**TO DO**. Locate all lines in the data below that hold "agent" and show them.

**DATASET RECORDS**.
____________
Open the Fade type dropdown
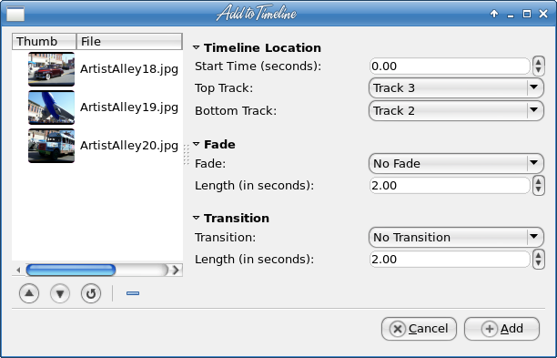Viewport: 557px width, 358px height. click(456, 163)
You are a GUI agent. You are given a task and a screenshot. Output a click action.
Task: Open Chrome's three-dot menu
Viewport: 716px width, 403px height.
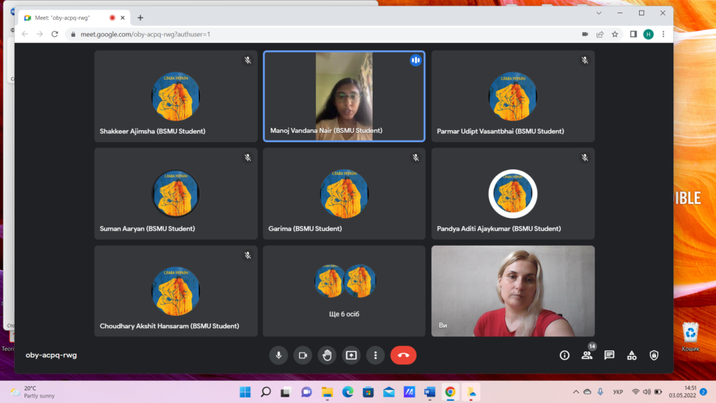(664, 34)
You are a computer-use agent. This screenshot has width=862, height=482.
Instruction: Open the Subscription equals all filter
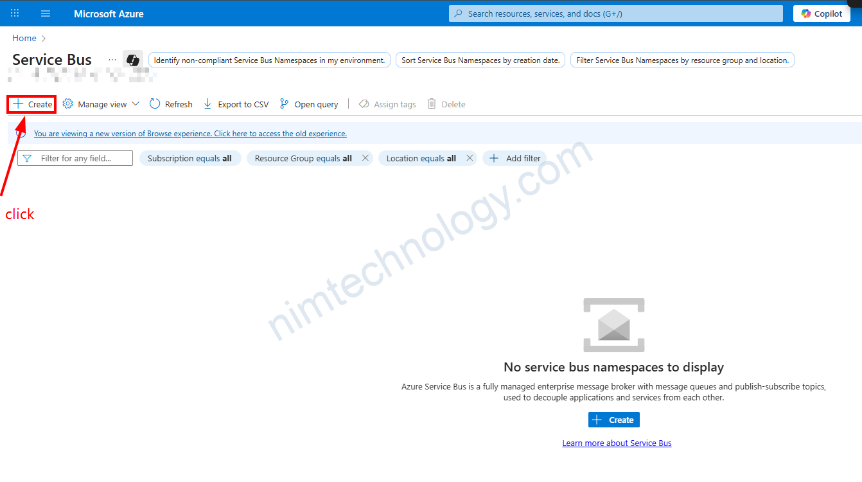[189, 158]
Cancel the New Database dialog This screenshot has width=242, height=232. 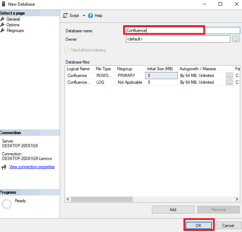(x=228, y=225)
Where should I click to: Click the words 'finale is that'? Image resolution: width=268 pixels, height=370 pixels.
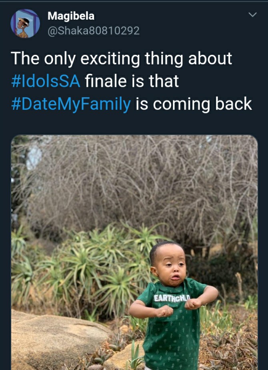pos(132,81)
____________
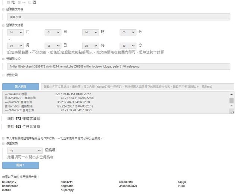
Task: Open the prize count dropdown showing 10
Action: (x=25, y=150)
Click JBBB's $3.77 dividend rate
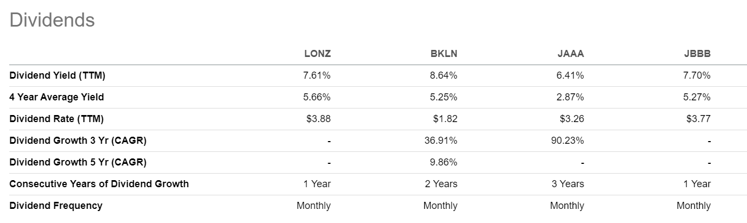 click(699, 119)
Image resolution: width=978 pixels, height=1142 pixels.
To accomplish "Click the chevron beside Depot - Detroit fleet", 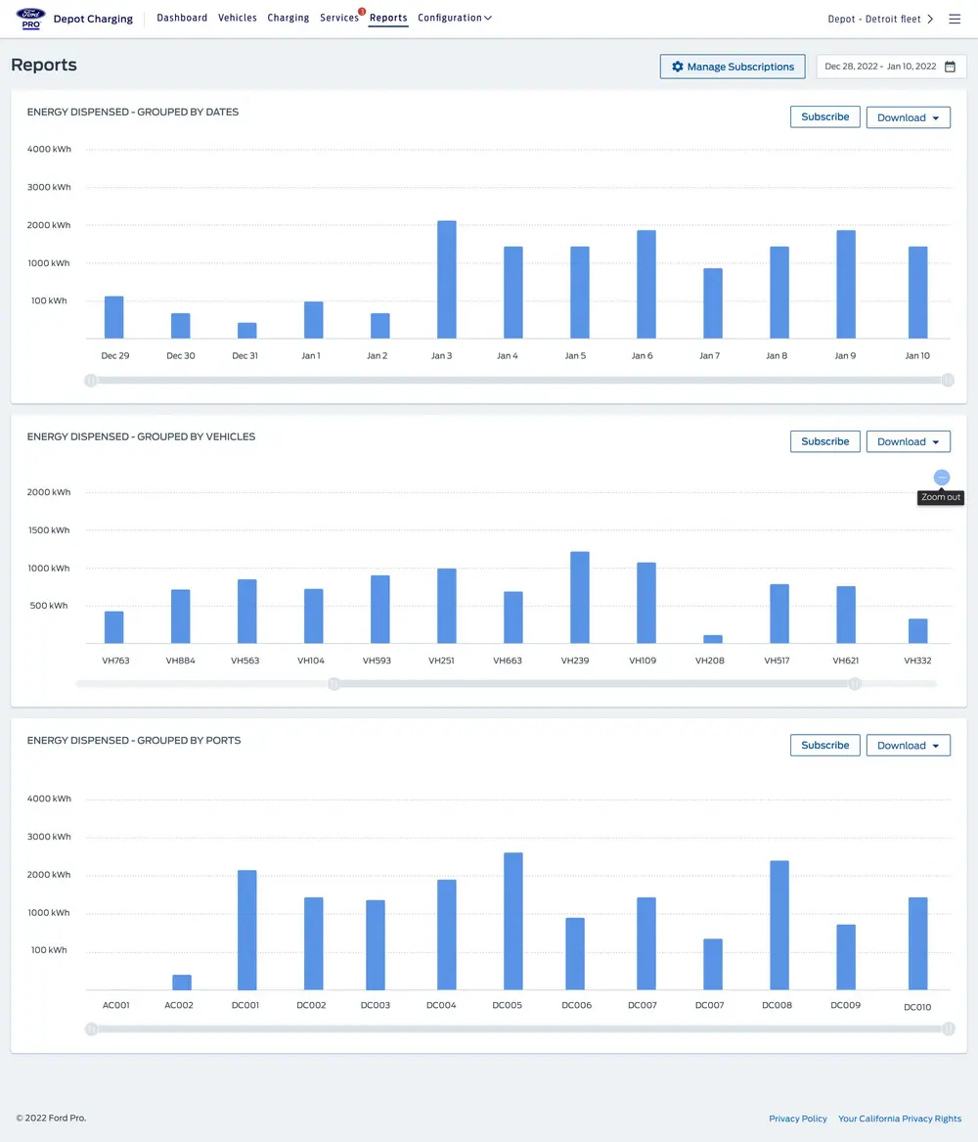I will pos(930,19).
____________
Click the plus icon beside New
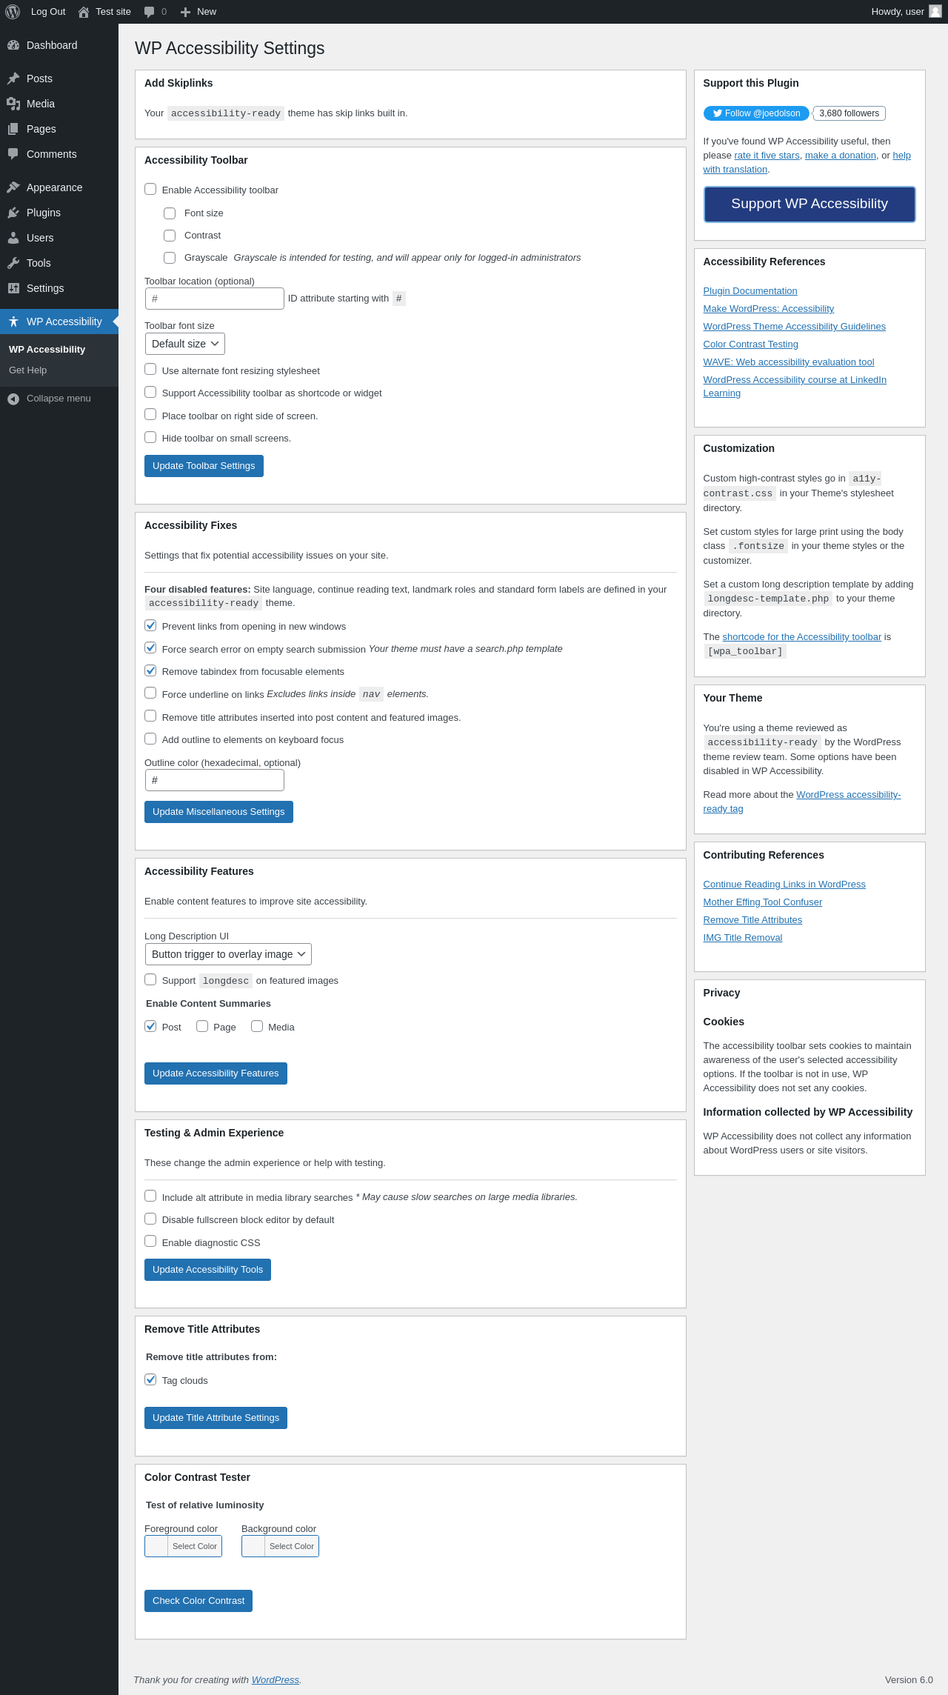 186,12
____________
**SOLUTION FOR THIS TASK**.
You are a GUI agent. You are given a task and a screenshot. Output a click action.
You are a computer-use agent. This screenshot has width=862, height=482.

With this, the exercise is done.